*** Data for processing Section Begins ***

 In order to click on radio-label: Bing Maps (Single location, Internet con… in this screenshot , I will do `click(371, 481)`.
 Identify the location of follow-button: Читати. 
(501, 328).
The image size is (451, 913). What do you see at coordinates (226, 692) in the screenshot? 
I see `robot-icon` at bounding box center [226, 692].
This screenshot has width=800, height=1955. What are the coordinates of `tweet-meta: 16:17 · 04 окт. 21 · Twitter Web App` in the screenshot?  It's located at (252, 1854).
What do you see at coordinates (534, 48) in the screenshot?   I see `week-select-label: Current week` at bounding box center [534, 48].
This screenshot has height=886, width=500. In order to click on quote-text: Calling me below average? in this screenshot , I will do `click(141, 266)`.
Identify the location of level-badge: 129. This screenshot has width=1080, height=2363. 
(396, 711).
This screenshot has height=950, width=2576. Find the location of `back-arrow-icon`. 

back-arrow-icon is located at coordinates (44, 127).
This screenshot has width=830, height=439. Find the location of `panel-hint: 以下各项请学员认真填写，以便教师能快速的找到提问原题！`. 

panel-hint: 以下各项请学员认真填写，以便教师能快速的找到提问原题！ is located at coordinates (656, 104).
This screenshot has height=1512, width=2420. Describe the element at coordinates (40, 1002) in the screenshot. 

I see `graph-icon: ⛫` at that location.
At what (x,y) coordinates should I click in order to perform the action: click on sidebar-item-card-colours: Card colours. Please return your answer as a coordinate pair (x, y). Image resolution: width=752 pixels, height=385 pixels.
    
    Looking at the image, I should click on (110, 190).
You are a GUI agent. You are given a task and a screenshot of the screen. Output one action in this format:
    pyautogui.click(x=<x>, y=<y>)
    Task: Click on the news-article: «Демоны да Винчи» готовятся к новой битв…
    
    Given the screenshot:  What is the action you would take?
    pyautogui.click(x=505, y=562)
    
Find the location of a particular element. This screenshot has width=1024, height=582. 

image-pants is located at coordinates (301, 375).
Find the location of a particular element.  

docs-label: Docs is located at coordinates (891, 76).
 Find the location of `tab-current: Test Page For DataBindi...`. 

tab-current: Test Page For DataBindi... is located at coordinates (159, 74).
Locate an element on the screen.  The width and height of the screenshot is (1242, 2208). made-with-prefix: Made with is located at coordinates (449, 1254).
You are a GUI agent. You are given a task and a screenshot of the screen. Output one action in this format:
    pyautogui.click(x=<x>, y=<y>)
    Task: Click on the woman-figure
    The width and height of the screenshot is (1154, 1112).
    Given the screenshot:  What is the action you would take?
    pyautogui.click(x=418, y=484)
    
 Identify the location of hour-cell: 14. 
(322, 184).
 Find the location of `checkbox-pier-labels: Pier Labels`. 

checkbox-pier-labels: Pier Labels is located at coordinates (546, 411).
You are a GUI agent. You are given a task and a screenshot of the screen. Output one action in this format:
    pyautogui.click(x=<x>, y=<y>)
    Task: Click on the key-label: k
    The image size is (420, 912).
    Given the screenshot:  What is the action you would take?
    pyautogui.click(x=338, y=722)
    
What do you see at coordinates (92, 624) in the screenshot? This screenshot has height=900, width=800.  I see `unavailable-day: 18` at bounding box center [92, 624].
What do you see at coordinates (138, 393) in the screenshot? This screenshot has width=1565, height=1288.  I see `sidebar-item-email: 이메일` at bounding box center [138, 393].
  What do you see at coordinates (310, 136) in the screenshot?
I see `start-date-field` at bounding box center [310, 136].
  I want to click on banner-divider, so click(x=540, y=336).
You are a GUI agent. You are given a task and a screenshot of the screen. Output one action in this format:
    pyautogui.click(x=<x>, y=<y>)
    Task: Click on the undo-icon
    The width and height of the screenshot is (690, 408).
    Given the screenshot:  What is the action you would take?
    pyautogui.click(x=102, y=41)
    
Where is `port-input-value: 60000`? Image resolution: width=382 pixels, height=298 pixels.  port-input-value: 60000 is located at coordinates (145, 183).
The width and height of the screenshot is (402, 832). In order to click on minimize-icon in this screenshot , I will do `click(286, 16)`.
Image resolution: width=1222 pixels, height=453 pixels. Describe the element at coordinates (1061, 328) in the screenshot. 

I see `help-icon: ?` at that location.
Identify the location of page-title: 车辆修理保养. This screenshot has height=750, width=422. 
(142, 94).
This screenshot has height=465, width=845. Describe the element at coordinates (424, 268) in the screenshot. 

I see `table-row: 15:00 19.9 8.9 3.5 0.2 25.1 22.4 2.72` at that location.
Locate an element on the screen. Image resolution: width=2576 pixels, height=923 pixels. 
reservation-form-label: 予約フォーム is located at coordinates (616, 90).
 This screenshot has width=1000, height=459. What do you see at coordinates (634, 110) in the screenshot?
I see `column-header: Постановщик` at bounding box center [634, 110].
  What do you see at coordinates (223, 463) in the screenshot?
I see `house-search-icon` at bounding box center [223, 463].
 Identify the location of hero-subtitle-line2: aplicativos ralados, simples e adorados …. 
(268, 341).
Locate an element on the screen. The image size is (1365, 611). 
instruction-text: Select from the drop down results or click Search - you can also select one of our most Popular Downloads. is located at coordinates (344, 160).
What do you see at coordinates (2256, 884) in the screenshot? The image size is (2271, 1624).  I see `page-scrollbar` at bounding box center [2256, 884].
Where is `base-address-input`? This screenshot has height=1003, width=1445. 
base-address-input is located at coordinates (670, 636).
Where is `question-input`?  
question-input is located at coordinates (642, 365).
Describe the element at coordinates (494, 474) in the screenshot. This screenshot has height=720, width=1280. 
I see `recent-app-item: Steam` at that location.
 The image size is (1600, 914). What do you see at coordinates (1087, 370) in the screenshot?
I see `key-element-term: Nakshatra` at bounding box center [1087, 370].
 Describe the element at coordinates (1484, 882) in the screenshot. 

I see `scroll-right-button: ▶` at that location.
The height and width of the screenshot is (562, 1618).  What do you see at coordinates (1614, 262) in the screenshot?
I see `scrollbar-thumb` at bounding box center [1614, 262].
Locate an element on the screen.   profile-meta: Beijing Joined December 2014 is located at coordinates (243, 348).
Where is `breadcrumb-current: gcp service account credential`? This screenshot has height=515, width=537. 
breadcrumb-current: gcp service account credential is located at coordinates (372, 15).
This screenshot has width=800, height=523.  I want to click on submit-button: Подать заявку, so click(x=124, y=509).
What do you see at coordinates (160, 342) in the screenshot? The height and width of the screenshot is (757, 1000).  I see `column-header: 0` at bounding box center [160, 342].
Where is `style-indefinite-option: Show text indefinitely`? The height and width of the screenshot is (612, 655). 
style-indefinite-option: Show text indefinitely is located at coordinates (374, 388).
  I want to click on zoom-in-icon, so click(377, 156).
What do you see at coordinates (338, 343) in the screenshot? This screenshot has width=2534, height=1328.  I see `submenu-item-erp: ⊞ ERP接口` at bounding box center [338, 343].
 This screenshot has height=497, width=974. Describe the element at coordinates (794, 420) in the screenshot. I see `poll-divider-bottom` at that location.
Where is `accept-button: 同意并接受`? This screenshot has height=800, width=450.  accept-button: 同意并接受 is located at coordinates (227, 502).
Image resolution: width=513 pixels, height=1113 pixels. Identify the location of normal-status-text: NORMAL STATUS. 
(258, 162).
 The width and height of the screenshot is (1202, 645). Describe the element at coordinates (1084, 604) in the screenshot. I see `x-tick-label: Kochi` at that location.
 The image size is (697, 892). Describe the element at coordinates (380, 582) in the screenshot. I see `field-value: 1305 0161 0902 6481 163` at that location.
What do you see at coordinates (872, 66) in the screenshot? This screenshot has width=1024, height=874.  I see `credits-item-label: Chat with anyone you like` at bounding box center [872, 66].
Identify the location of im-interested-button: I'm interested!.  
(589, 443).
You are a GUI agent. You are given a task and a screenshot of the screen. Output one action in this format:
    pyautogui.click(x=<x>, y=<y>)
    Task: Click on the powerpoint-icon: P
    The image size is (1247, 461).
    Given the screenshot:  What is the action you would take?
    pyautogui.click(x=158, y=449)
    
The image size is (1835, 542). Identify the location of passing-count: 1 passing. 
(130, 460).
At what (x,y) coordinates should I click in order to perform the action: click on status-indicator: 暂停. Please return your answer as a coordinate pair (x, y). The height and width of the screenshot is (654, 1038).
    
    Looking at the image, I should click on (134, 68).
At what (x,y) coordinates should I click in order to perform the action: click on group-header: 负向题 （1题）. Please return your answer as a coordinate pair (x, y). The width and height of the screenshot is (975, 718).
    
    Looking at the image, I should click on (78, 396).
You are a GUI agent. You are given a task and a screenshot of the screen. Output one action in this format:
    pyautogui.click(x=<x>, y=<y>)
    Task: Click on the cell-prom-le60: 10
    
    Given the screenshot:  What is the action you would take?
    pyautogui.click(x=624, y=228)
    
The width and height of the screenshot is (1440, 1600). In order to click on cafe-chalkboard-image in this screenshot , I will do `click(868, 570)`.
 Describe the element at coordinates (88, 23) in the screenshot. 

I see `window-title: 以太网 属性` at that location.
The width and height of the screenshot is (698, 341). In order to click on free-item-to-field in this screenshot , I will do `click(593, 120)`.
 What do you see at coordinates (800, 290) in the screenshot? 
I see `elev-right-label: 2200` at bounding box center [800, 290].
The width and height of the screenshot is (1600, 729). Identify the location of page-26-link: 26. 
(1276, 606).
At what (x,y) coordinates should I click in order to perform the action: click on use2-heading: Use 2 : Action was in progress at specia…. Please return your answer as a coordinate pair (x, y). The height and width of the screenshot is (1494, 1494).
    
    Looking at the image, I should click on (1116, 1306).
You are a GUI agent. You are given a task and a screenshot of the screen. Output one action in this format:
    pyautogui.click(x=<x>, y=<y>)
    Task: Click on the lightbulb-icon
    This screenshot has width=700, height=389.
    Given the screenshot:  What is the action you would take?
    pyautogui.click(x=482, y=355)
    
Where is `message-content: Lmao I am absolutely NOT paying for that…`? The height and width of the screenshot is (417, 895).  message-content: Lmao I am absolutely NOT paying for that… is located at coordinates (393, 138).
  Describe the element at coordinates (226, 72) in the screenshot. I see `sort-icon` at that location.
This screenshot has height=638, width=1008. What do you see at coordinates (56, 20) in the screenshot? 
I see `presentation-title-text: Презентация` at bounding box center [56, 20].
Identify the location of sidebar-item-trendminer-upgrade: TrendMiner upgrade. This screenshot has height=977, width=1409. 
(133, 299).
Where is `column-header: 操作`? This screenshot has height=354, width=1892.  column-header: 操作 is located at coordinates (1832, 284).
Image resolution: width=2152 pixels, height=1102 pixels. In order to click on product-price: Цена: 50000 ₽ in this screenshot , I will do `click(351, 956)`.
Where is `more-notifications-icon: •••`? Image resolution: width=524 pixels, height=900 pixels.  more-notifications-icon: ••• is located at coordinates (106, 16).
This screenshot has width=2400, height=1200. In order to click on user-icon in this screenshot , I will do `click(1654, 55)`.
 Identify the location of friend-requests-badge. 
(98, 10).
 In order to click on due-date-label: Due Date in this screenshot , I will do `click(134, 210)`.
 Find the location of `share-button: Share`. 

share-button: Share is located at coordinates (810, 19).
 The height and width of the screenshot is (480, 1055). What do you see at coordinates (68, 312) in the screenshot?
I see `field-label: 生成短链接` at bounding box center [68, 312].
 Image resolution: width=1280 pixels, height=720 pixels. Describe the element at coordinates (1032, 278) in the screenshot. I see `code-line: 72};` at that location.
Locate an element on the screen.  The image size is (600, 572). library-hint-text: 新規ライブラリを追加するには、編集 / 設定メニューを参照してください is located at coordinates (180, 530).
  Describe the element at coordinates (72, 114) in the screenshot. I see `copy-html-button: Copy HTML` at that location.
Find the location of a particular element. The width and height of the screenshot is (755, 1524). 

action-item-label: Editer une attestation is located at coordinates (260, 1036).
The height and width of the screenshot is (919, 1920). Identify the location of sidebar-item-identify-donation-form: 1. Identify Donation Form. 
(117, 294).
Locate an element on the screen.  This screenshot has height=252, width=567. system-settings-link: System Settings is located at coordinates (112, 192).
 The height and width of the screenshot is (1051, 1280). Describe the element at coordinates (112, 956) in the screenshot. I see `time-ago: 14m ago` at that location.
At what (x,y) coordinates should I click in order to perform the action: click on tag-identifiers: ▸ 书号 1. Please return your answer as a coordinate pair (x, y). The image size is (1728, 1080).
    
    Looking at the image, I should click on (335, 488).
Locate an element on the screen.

*** Data for processing Section Ends ***

Exercise details: Pick out every line in the entries above that contains the word "Identify", and copy each of those lines in full.

Solution to this exercise:
 Identify the location of follow-button: Читати. 
Identify the location of level-badge: 129. This screenshot has width=1080, height=2363. 
 Identify the location of hour-cell: 14. 
Identify the location of page-title: 车辆修理保养. This screenshot has height=750, width=422. 
 Identify the location of hero-subtitle-line2: aplicativos ralados, simples e adorados …. 
Image resolution: width=513 pixels, height=1113 pixels. Identify the location of normal-status-text: NORMAL STATUS. 
Identify the location of im-interested-button: I'm interested!.  
The image size is (1835, 542). Identify the location of passing-count: 1 passing. 
The width and height of the screenshot is (1600, 729). Identify the location of page-26-link: 26. 
Identify the location of sidebar-item-trendminer-upgrade: TrendMiner upgrade. This screenshot has height=977, width=1409. 
 Identify the location of friend-requests-badge. 
The height and width of the screenshot is (919, 1920). Identify the location of sidebar-item-identify-donation-form: 1. Identify Donation Form. 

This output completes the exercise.